26th November 2023 – (Beijing) The recently announced joint DPP presidential ticket of William Lai and Hsiao Bi-khim represents a dangerous shift toward extremism that threatens to destabilize the Taiwan Strait. As Beijing sees it, this “union of pro-independence separatists” pushes cross-strait relations to the brink and means war for Taiwan.

Lai, known for his fiery pro-independence rhetoric, chose diplomat Hsiao as his running mate. This “dream team” cements the DPP’s separatist platform for the upcoming election. While Lai has recently toned down his stance, his choice of Hsiao, heavily sanctioned by Beijing, sends a clear message – the DPP remains committed to an antagonistic approach that defies the mainland.

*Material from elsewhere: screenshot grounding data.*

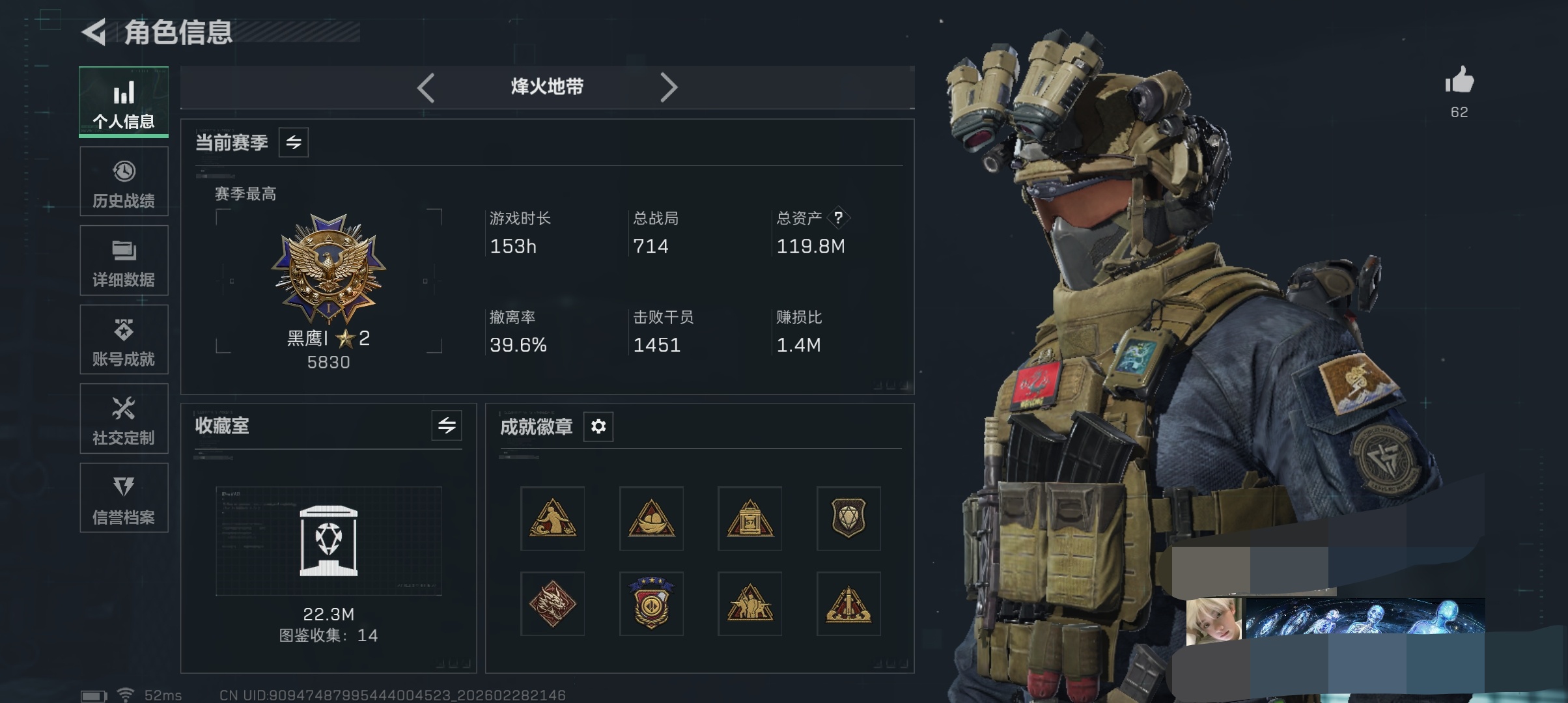Open the 社交定制 social customization section
Viewport: 1568px width, 703px height.
[x=124, y=419]
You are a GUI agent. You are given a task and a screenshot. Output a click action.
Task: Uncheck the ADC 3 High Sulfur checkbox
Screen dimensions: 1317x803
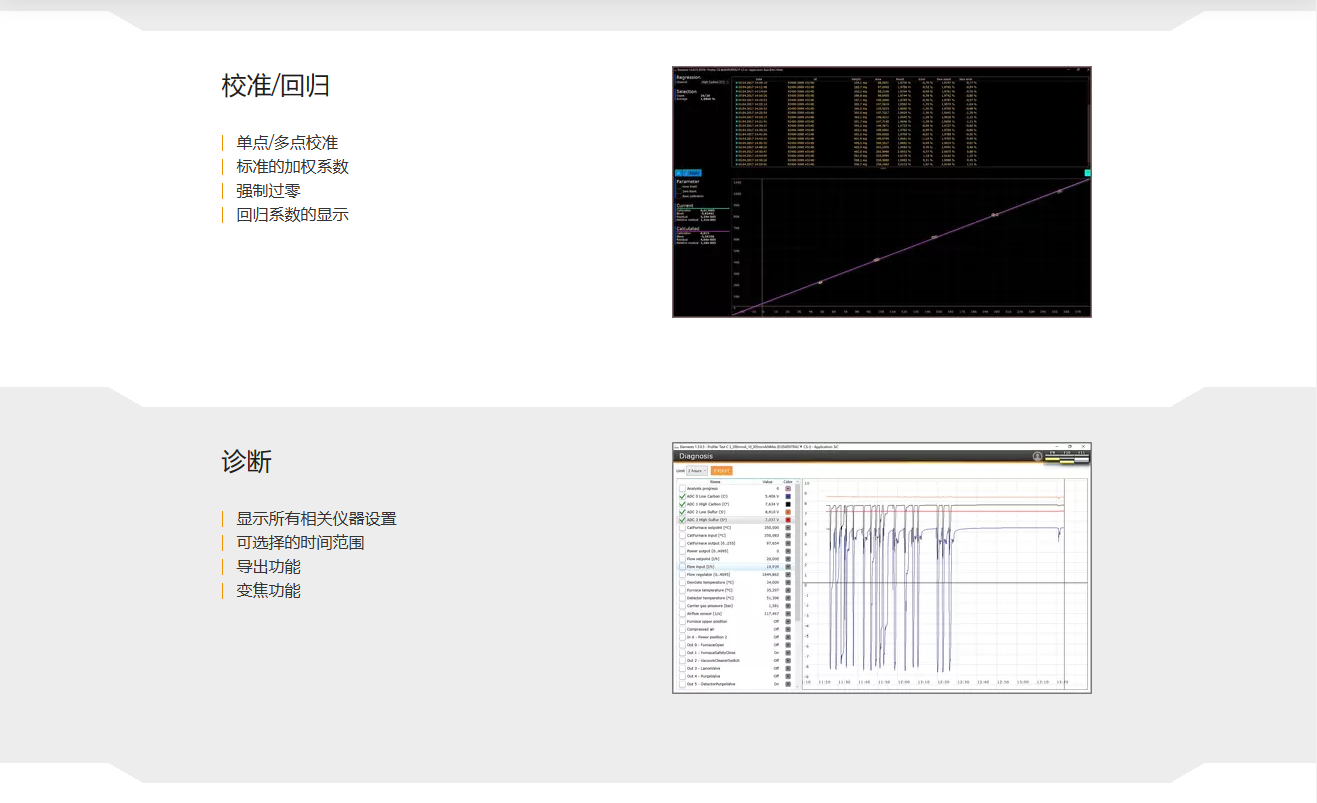click(682, 520)
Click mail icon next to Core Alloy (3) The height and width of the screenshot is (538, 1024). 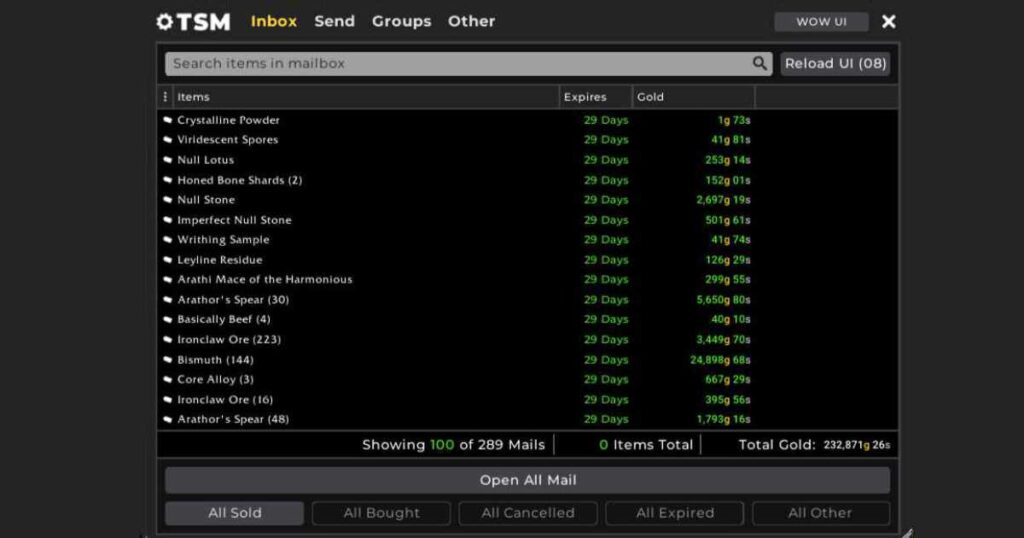pyautogui.click(x=168, y=380)
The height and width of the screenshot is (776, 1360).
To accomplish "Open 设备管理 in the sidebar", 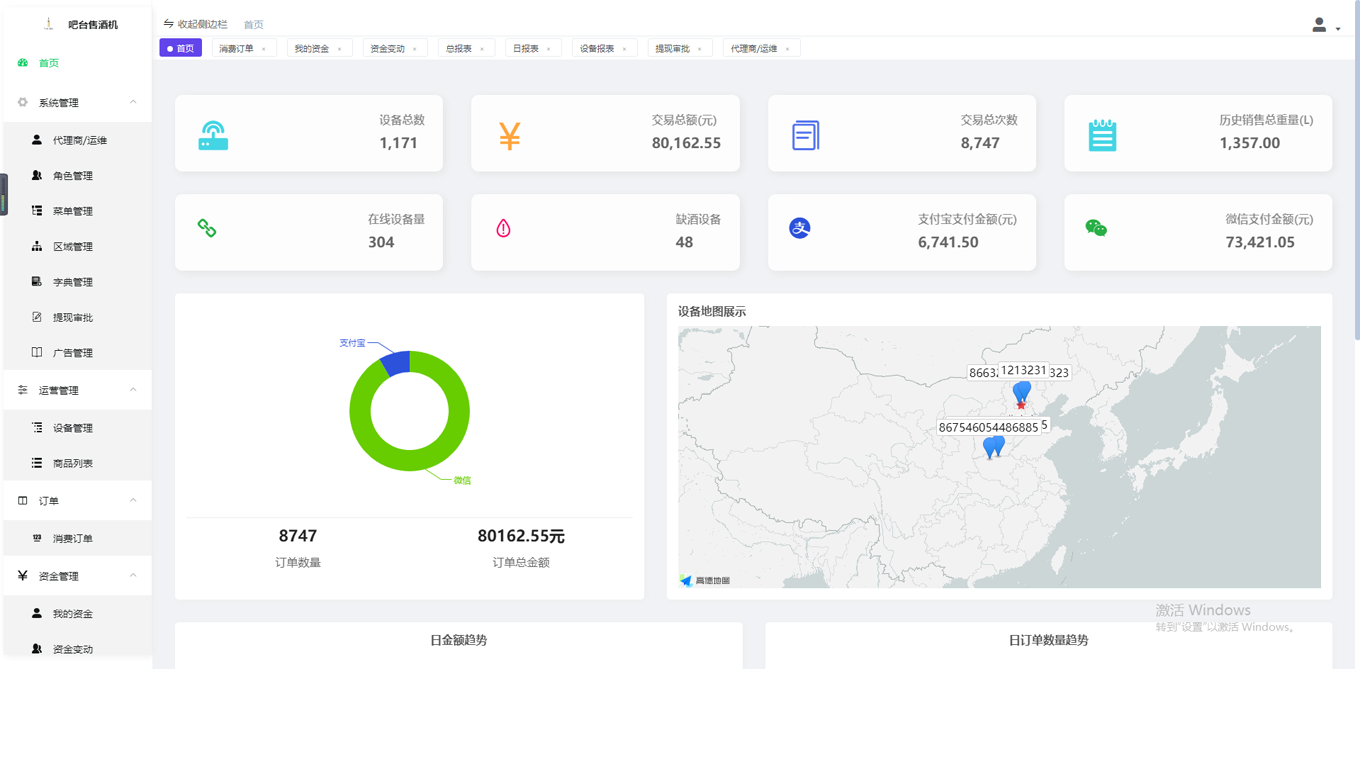I will pos(72,428).
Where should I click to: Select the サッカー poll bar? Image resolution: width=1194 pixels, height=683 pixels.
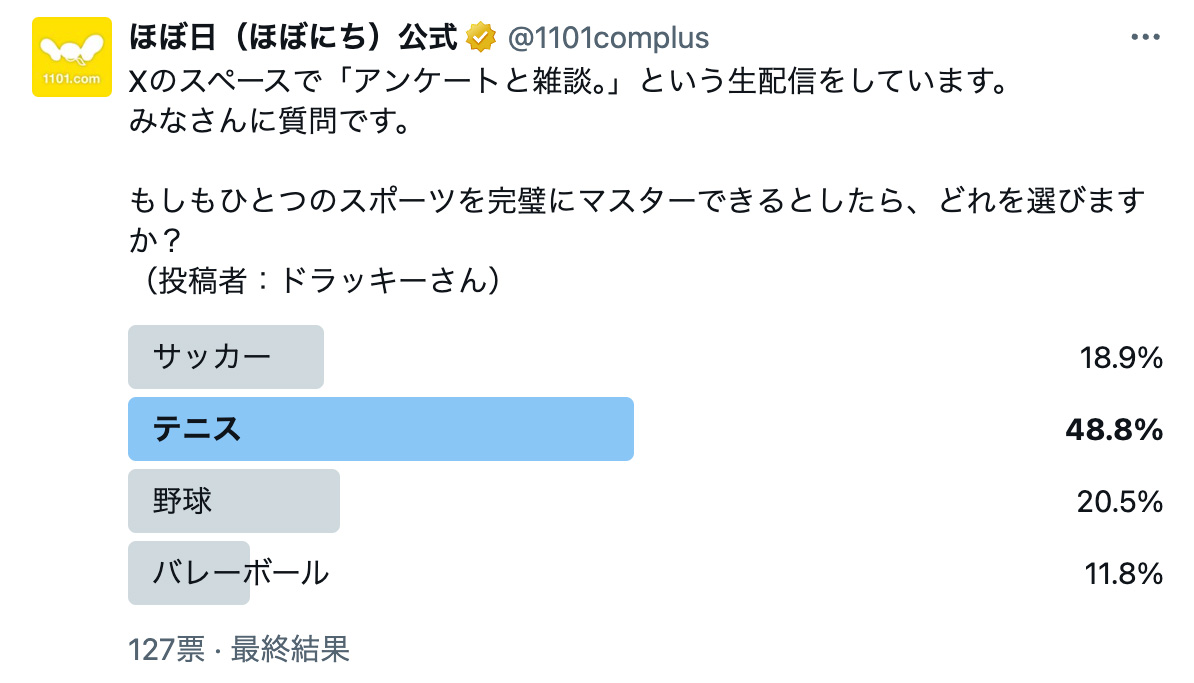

The DPP hopes to capitalize on identity politics but ignores economic realities. While Lai promises to uphold peace, his designs on independence court catastrophe. The Chinese see through his deceit. As spokesperson Zhu Fenglian stated, “Taiwan independence means war.”Yet the DPP continues to play with fire. Hsiao talks of dialogue but her actions, like visiting Washington, prove otherwise. The US remains Taiwan’s protector but cannot guarantee its security. Any DPP miscalculation risks armed conflict. And for what gain? The DPP’s approach has backfired. Beijing’s sanctions have stunted Taiwan’s economy. Tourism suffers, exports wilt. Polls indicate growing public frustration. Yet Tsai spurned Beijing’s olive branches for ideological aims.

With immense challenges at home, China has exercised restraint. But its patience has limits. Anti-mainland sentiment permeates Taiwan’s leadership, education system and media. A Lai presidency may force Beijing’s hand to stem the rot, reluctantly if necessary.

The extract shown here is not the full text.